U of T Statistical Sciences: What motivated you to study data science?
Jinda Huang: I initially planned on joining the actuarial science program in my first year, but the data science specialist had been introduced as a new program and it seemed very interesting, so I decided to pursue it.
What do you like about the data science program?
I really like the class size of my courses. In some of my classes, there were eight people, whereas in a statistics class there can be two hundred. It allowed me to talk to professors more and as a result, my communication and problem-solving skills have greatly improved.
I also enjoy programming and the data science program let me practice my programming skills. This is also why I enrolled in the computer science program, and I think in the future I’m going to pursue a career that involves programming.
How did your computer science courses help you with your data science courses and vice versa?
I took a similar amount of computer science courses and statistics courses, and computer science definitely helped since programming forms the basis of data science. The basis for data science is like statistics because you need to know how to collect, clean, and analyze data, but you also need to know how to solve problems using programming methods.
In my opinion, data science requires you to be familiar with your programming languages, such as Python, R, SQL. Learning these languages will improve your logic and help you solve problems more efficiently.
What is your dream job?
My dream job is to be a full-stack engineer, which would include back-end development and front-end data handling. I actually just finished an internship as a full-stack engineer at Ecopia AI where I got to use my data science skills.

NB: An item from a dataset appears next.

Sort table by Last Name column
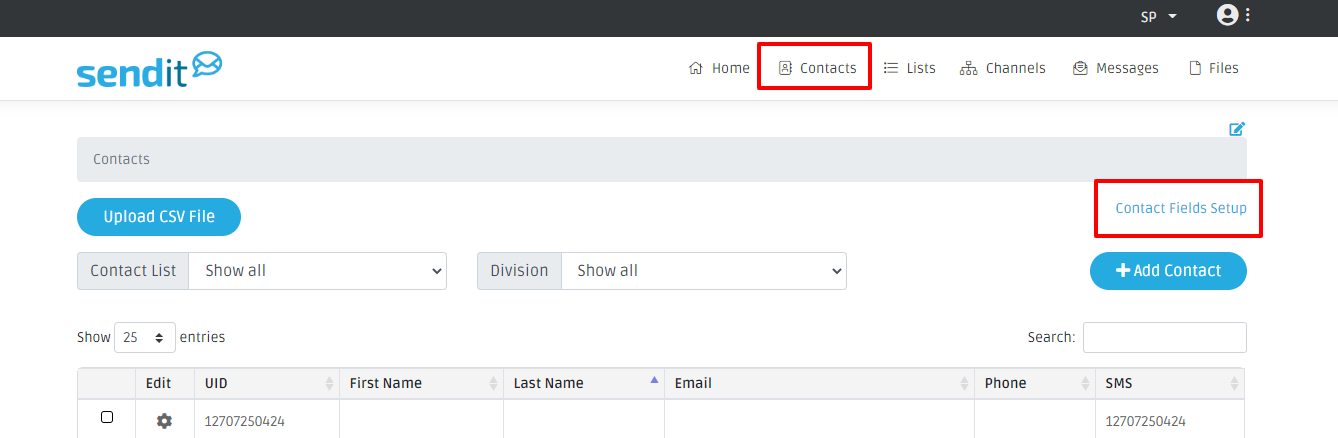The image size is (1338, 438). coord(583,383)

What was your internship experience like and what did you learn?
During my Professional Experience Year (PEY) I interned at Ecopia AI in Toronto. It's a start-up that works on high-precision maps. My role as a full-stack engineer was to build a website to help manage the work of the company's employees. This was a very important project because there are large amounts of data that come in every day.
I needed to work on the front-end of the website, using ReactJS to design and develop front-end components. Meanwhile, I also needed to work on the back end, which required me to build and maintain a big database, handling front-end requests. In addition, I had to build a bridge between the front-end and back-end, retrieving and storing data using MySQL on the database.

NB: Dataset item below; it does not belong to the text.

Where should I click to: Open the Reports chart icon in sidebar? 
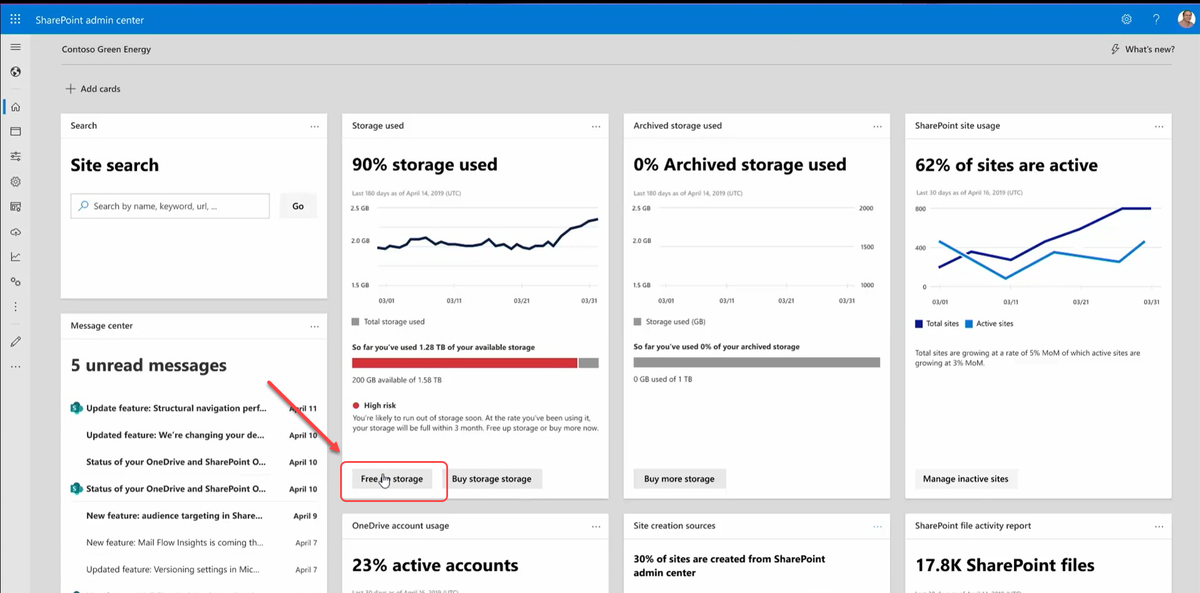pos(15,257)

Through this internship, I improved my programming skills in MySQL, JavaScript and Python. My problem-solving ability and communication ability have been significantly improved as well. And I also learned how to handle large scale data in a short time.
What is your favourite place on campus?
Robarts Library is my favourite spot on the St. George campus. I spend half of my time there. I like to study on the higher floors, also known as the Robarts stacks. From there I can enjoy the beautiful scenery of the campus.

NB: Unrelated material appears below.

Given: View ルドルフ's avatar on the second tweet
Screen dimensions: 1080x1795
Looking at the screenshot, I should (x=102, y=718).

I also like front campus and back campus because I love playing soccer.
Do you have any advice for students interested in a degree in computer science or data science at U of T?
You need to be interested in what you want to study, whether it is data science or computer science. Having an interest is very important because it will motivate you to study hard and go far in your career.
Besides interest, I think you need to be confident if you want to be in the data science program. You do a lot of presentations in this program: you need to present reports and communicate well with your classmates and professors to succeed. So, if you prefer to study by yourself and work alone, I don’t recommend this program.
My final piece of advice is to just enjoy studying and the process of learning. The data science program has a heavier workload than many other undergrad programs.